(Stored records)

# # # # # # #

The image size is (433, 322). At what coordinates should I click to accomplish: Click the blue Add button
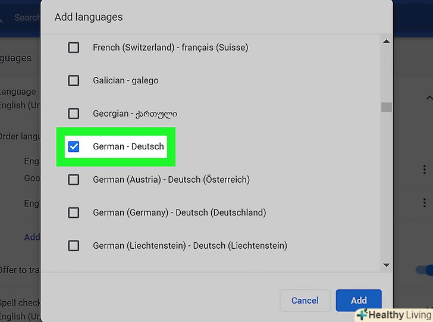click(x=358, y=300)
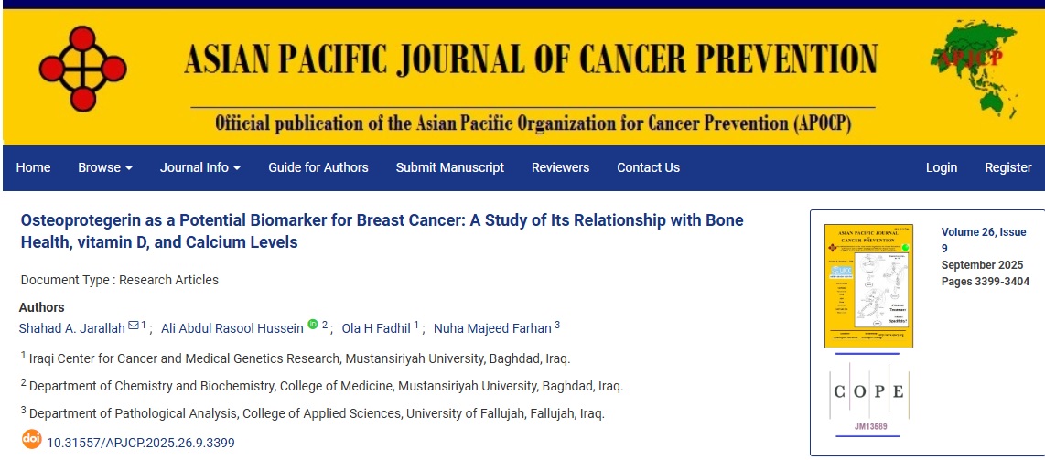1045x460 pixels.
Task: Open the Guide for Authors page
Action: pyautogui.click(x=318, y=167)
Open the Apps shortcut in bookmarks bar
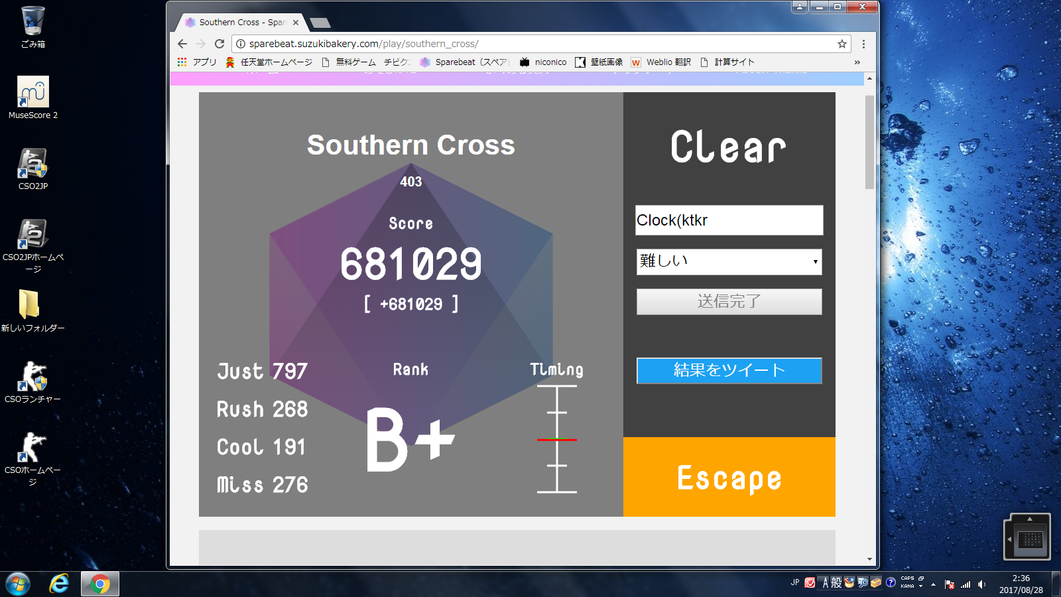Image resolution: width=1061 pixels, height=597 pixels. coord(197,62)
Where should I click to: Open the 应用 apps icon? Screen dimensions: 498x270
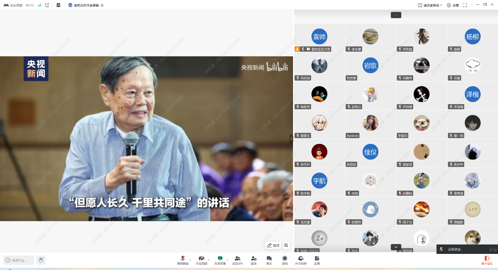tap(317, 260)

# # # # # # #

» Goal of the exercise:
Could you output the lines above exactly, with no pictures included?

» Output:
The image size is (433, 322). At what coordinates should I click to accomplish: Click the blue Add button
click(x=358, y=300)
1045x460 pixels.
Task: Open the Guide for Authors page
Action: pyautogui.click(x=318, y=167)
Open the Apps shortcut in bookmarks bar
Image resolution: width=1061 pixels, height=597 pixels. coord(197,62)
Where should I click to: Open the 应用 apps icon? Screen dimensions: 498x270
tap(317, 260)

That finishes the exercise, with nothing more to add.